The documentary received mostly positive reviews from television critics. Ben Pobjie from The Sydney Morning Herald praised the show and observed, "The interviews with ex-Erinsboroughites are fun – particularly when McLachlan gets back into his old overalls – but the best bits are the memories aroused by the old clips." Another reporter for the same publication also praised the documentary, commenting "This is great". David Knox from TV Tonight rated the episode 3 1/2 stars out of five, and said "the special does nicely balance sentiment, cheekiness, colloquial attitudes and true blue soap. I would happily give the show 5 stars for what it has achieved in the industry, but on this occasion as a review for a one hour special will have to settle for slightly less. That said, this is a pretty lovely valentine." Cameron Adams of the Herald Sun made it his "Don't Miss" show of the day, and commented "This doco will give any Neighbours fan the feels".

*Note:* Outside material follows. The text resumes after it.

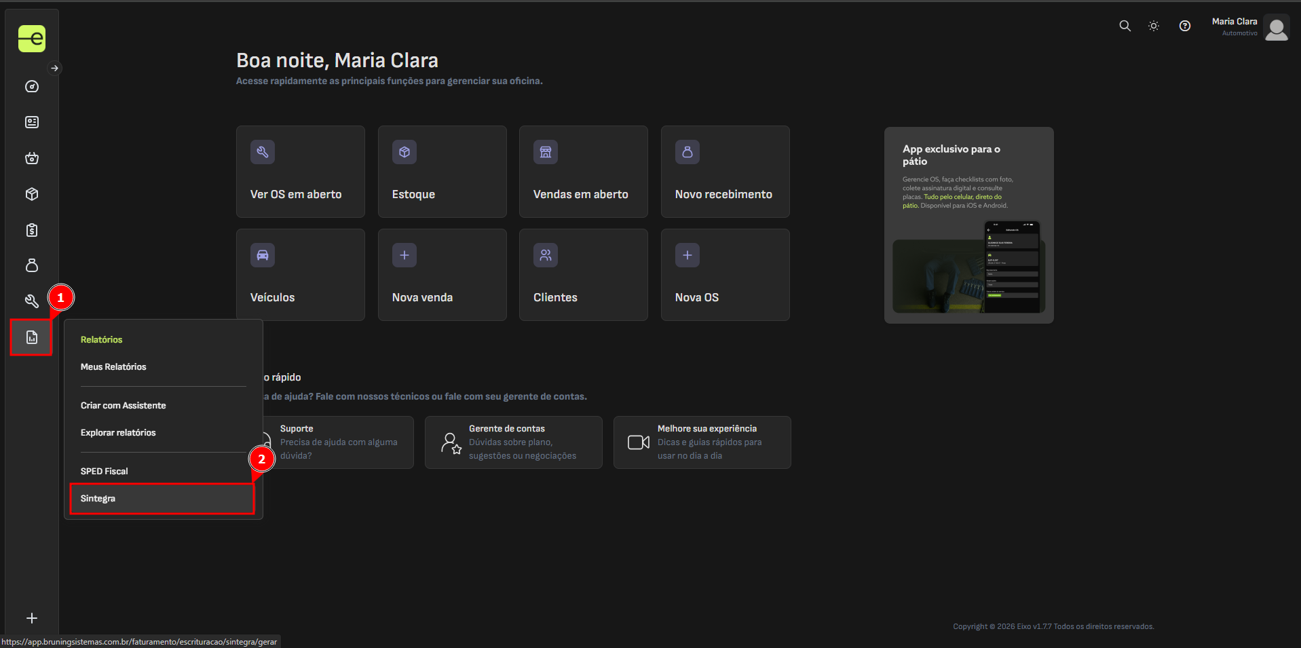
Task: Toggle light/dark theme with sun icon
Action: pyautogui.click(x=1153, y=26)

Alana Wulff for TV Week chose the documentary for her "Pick of the day", branding it "worth the wait". Wulff added that the best part was not seeing the memorable scenes, but the actors being "genuinely excited" about the 30th anniversary. A reporter for the Herts & Essex Observer chose the documentary as one of their top 5 shows to watch on 18 March, commenting "Look Out For: Many flashbacks of superstars-in-waiting and much loved cast members." Terry Ramsey from The Daily Telegraph gave it three out of five stars. He thought it was a chance to have some fun, writing "despite a routine format – archive clips plus interviews with stars – this tribute show galloped through 30 years with a smile on its face." The Guardian's Phil Harrison chose the show as part of the publication's "best TV" feature.